As the coronavirus social isolation torpor sets in among the populace we need to be supporting our favourite recording artists in any way we can since concerts and international touring may well now be a thing of the past.

Here are a few new tunes that I really dig at the moment.

21 Skidoo

STEVEN WILSON: PERSONAL SHOPPER

Steven Wilson is hardly a household name, he is often described as the most influential musician you have never heard of, yet his workaholic nature and genre-hopping back catalogue have garnered him a global following.

Best known for his work in progressive rock outfit Porcupine Tree, Wilson is one of the most prolific artists on the planet, one fan website estimates that he has written, performed or produced upwards of 800 pieces of music.

The latest of his solo releases Personal Shopper is a bouncy techno trip holding up a mirror to 21st-century consumerism, Wilson invites us to dance along as we shop ourselves senseless.

This track is one of Steven Wilson’s more deliberately commercial efforts, in a recent interview he stated that even though his oeuvre is littered with fifteen-minute jazz blowouts and epic guitar anthems he has a deep love of pop music having grown up in the 1970s with his parents ABBA records playing in the house.

If you have any spare dosh at the moment invest in this track, or one of Steven Wilson’s previous albums, rather than buying the type of shit described in the song.

THEN COMES SILENCE: WE LOSE THE NIGHT

There has been something of a gothic and post-punk revival in Europe over the past decade or so, which is great, even though I’m so old I am still driving about listening to Bauhaus, Sisters Of Mercy and Christian Death.

Swedish psychedelic gloom mongers Then Comes Silence have been around since 2012, their latest album Machine hit the streaming services last month and I have got to say I love it.

Machine is heavier than a lot of the band’s recent releases, a lot more diverse too if I’m honest, yet the single We Lose The Night is bound to please old school fans with it’s pulsating synths and squalling guitars.

While the first cut from the album is something of a safe choice there are some pumping, Fields Of The Nephilim style tracks on offer here, I can imagine all the cutie Euro’ Goth girls whirling about the dance floor to these tunes.
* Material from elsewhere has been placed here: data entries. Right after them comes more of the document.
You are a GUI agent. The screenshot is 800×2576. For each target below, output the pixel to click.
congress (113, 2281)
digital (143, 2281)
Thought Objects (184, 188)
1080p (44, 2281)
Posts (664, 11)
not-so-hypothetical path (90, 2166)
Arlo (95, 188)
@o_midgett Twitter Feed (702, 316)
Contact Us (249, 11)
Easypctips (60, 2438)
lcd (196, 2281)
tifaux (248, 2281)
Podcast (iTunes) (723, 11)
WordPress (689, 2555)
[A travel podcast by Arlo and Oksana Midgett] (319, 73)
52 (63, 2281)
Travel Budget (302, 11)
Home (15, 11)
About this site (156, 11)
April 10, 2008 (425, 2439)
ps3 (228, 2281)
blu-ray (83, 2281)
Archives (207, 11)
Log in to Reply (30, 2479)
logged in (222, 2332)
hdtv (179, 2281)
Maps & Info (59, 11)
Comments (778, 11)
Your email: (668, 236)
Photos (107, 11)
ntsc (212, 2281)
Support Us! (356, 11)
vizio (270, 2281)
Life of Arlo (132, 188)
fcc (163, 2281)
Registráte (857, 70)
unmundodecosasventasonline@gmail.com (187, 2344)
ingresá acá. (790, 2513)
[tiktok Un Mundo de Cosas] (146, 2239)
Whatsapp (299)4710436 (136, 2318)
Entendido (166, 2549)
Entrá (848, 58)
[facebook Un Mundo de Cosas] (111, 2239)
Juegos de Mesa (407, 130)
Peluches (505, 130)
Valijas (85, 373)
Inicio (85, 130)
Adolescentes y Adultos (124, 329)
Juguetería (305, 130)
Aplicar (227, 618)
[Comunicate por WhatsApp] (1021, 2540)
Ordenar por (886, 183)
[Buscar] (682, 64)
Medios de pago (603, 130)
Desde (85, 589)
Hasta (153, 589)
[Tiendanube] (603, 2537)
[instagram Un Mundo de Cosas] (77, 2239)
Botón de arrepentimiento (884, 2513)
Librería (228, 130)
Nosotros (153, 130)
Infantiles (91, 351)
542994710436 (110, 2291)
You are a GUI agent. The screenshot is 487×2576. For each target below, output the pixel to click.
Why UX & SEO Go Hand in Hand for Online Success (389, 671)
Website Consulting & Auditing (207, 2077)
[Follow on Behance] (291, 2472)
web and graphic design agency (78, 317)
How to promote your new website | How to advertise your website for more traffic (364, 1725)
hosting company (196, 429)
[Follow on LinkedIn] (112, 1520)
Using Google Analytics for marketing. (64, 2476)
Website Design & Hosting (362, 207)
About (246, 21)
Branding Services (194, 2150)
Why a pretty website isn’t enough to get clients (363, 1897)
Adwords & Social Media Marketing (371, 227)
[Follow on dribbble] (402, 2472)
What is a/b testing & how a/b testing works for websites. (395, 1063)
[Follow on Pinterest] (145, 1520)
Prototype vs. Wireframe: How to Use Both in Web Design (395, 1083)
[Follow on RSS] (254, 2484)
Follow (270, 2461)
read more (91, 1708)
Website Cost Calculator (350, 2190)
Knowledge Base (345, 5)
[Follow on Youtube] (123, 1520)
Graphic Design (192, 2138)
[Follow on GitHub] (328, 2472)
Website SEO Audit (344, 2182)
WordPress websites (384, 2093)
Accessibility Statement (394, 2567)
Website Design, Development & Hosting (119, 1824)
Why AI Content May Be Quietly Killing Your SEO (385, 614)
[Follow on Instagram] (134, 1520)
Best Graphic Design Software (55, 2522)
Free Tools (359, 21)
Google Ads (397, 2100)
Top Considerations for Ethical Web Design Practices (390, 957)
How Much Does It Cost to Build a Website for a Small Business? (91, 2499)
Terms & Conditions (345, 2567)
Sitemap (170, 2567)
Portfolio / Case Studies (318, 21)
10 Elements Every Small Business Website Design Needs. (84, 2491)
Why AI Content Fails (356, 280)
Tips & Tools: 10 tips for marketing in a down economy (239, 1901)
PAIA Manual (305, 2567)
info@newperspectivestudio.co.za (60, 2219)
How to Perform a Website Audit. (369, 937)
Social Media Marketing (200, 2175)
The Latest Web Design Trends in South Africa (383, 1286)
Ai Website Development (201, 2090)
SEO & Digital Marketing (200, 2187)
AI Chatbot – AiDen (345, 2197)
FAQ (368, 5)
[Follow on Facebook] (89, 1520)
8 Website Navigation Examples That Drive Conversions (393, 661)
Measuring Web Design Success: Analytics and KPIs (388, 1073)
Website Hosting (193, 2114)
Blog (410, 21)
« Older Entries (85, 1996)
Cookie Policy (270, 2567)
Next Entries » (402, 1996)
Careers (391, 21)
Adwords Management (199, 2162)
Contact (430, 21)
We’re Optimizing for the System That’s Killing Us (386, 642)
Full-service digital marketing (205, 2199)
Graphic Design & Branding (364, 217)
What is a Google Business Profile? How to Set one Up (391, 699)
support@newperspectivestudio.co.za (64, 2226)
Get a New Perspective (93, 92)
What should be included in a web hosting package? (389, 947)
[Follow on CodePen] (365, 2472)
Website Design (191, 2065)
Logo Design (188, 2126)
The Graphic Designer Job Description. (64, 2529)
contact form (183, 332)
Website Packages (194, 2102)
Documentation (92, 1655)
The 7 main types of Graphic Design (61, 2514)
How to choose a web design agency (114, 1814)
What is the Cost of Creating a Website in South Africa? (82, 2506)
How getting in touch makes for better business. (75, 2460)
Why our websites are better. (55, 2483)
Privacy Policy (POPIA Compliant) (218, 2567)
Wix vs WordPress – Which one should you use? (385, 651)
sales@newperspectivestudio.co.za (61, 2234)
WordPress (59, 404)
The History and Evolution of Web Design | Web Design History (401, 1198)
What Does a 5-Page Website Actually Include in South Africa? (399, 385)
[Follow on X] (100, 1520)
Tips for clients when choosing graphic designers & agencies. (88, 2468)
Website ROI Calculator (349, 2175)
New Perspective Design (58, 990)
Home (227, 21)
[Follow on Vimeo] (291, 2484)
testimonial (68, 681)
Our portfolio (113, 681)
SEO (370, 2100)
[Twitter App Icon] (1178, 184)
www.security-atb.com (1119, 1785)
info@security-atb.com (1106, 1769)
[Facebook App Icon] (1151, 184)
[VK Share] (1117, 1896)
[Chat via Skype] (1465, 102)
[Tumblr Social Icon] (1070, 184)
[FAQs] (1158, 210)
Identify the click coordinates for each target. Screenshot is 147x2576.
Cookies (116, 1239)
I used to know a few black-clad post-punk characters back in the mid ’80s who would sit around at the pub, off their nuts on speed, droning on about how they weren’t Goths and anyone who would admit to Gothdom was a poser.

Boring bastards they were but the new breed seem to have embraced the whole tribe, ancestors and all and the result is better music, smarter fashion and hopefully new attitudes.

DROPKICK MURPHYS: MICK JONES NICKED MY PUDDING

From the sublime to the ridiculous, Boston’s finest street punk fraternity have used the cover of the current unpleasantness to sneak out a little ditty concerning a Punk hero and a sweet treat.

Dropkick Murphys, like all groups lately, have been live-streaming, in this instance a two-hour pandemic special in which they premiered three new songs, social distancing must be hell for extroverted performers.

I have to admit the Murphys YouTube gig is a step up from sitting through John Fogerty and his incredibly unenthusiastic family strumming out the old Creedence hits from the front room of their mansion, or sitting through half an hour of Ritchie Blackmore getting drunk and playing the lute while his wife Candace tries to figure out how to use social media.

Stealing pudding sounds about right for Mick Jones, you could see a sketchy old bin chicken like him tucking into the Dropkick Murphys rider while they were on stage, rifling through their road cases and sniffing their hat brims.

Being a Marxist Jones, if called out, would likely claim his dessert larceny to be some form of wealth redistribution.

The B-side of the single is a hymn to another socialist, the Irish republican James Connolly, no mention is made of his attitude toward purloined snack treats but being a portly fellow it is assumed that nobody dared leave their sweets undefended while banqueting with the man.